Personal information
- Date of birth: 24 December 1978 (age 46)
- Place of birth: Netherlands
- Position(s): Defender

Senior career*
- Years: Team / Apps / (Gls)
- 1996–1999: Sparta / 73 / (2)
- 1999–2001: Ajax / 24 / (0)
- 2000–2002: → Sparta (loan) / 27 / (0)
- 2004–2006: FC Dordrecht / 50 / (0)
- 2006–2008: Helmond Sport / 62 / (5)
- 2008–2010: Haarlem / 41 / (1)
- 2010–2015: Scheveningen

= John Nieuwenburg =

Dutch footballer (born 1978)

John Nieuwenburg (born 24 December 1978) is a Dutch former footballer who played as a defender.

==Early life==

Nieuwenburg started his career with Dutch side Sparta . He debuted for the club at the age of seventeen.

==Career==

In 1999, Nieuwenburg signed for Dutch side Ajax.
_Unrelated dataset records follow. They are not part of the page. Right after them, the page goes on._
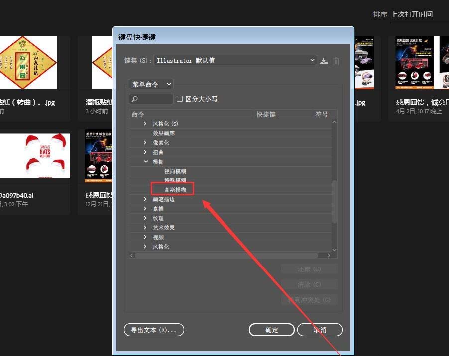Collapse the expanded 模糊 category
This screenshot has width=449, height=356.
146,161
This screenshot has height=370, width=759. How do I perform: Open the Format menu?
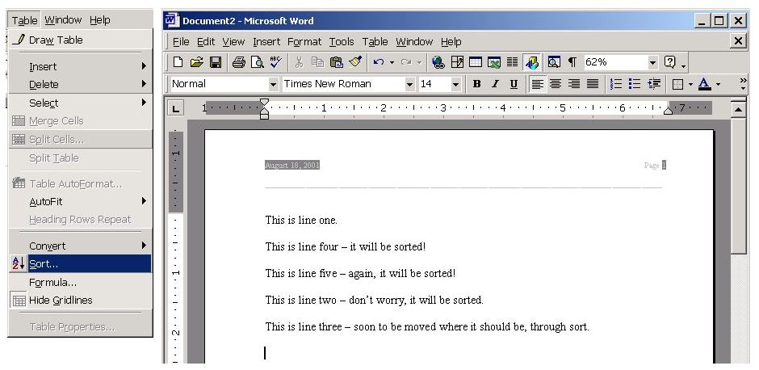(x=304, y=41)
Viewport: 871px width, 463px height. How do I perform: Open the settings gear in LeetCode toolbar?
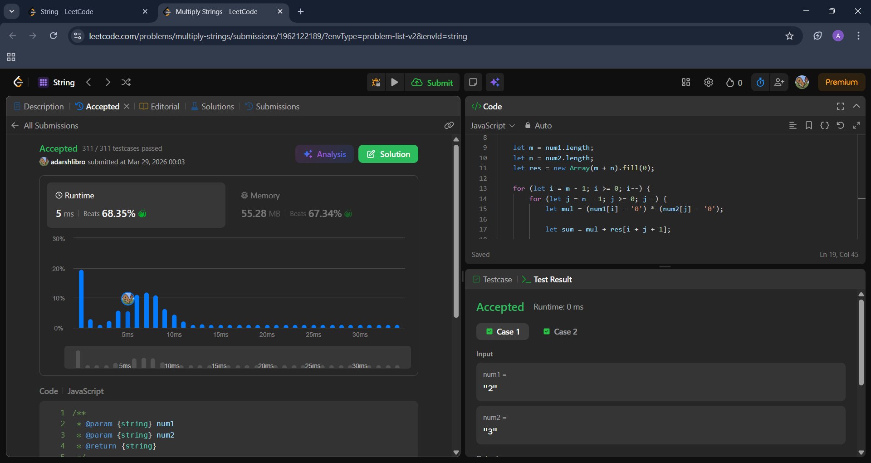click(709, 82)
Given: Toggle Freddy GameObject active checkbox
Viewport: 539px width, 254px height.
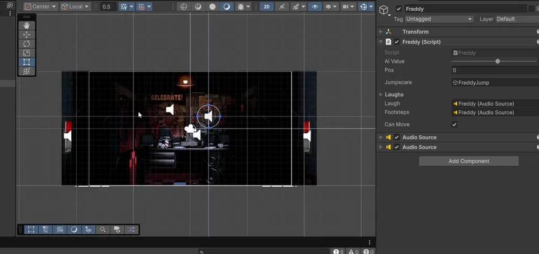Looking at the screenshot, I should point(399,9).
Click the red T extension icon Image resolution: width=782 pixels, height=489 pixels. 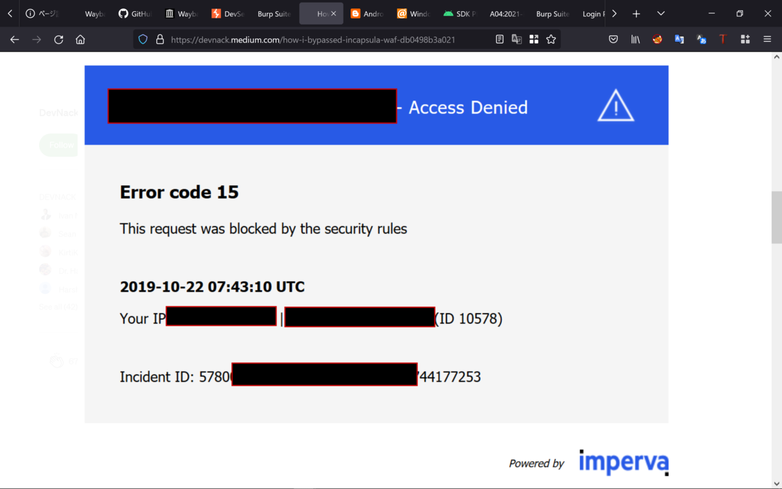(x=723, y=40)
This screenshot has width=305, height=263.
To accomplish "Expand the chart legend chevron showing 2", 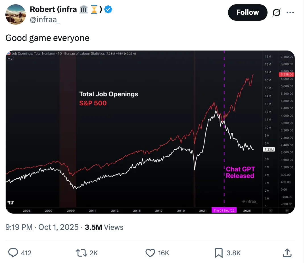I will [x=10, y=59].
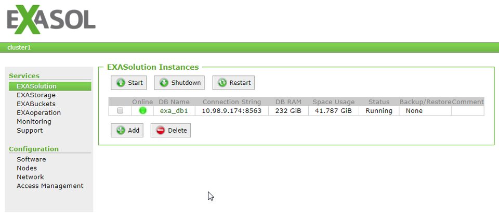Select EXASolution in the Services menu
Image resolution: width=499 pixels, height=216 pixels.
tap(36, 86)

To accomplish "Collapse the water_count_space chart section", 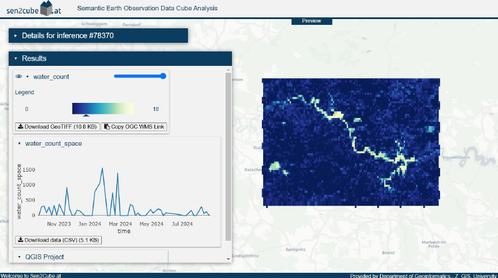I will point(19,143).
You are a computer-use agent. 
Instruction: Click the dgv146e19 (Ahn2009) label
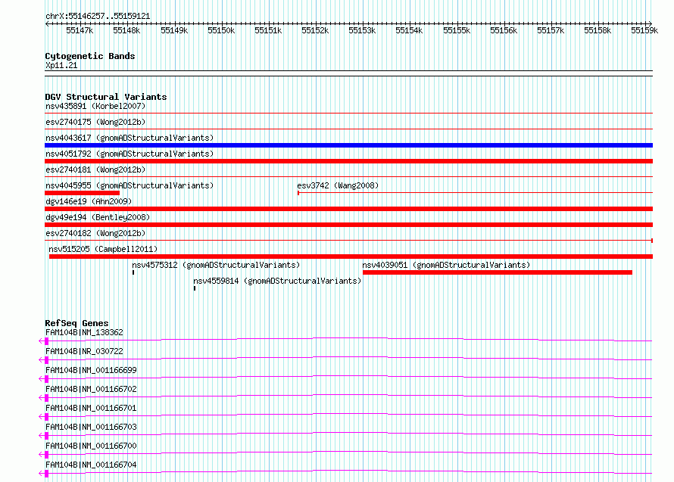coord(89,201)
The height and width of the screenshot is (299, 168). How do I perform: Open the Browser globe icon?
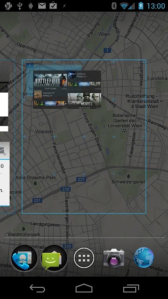tap(144, 257)
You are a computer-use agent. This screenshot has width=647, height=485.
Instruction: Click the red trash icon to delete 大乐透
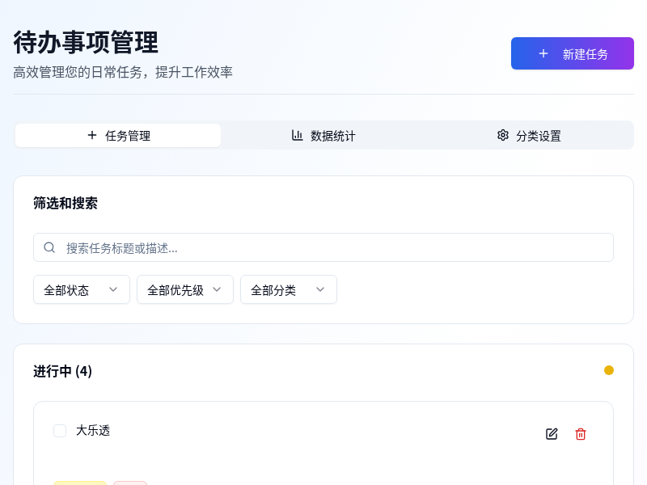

In 2000, he returned to Dutch side Sparta on loan. He suffered a knee injury while playing for the club. In 2004, he signed for Dutch side FC Dordrecht. In 2006, he signed for Dutch side Helmond Sport. In 2008, he signed for Dutch side Haarlem. In 2010, he signed for Dutch side Scheveningen.

==Personal life==

Nieuwenburg was born in 1992 in the Netherlands. After retiring from professional football, he worked as a physiotherapist.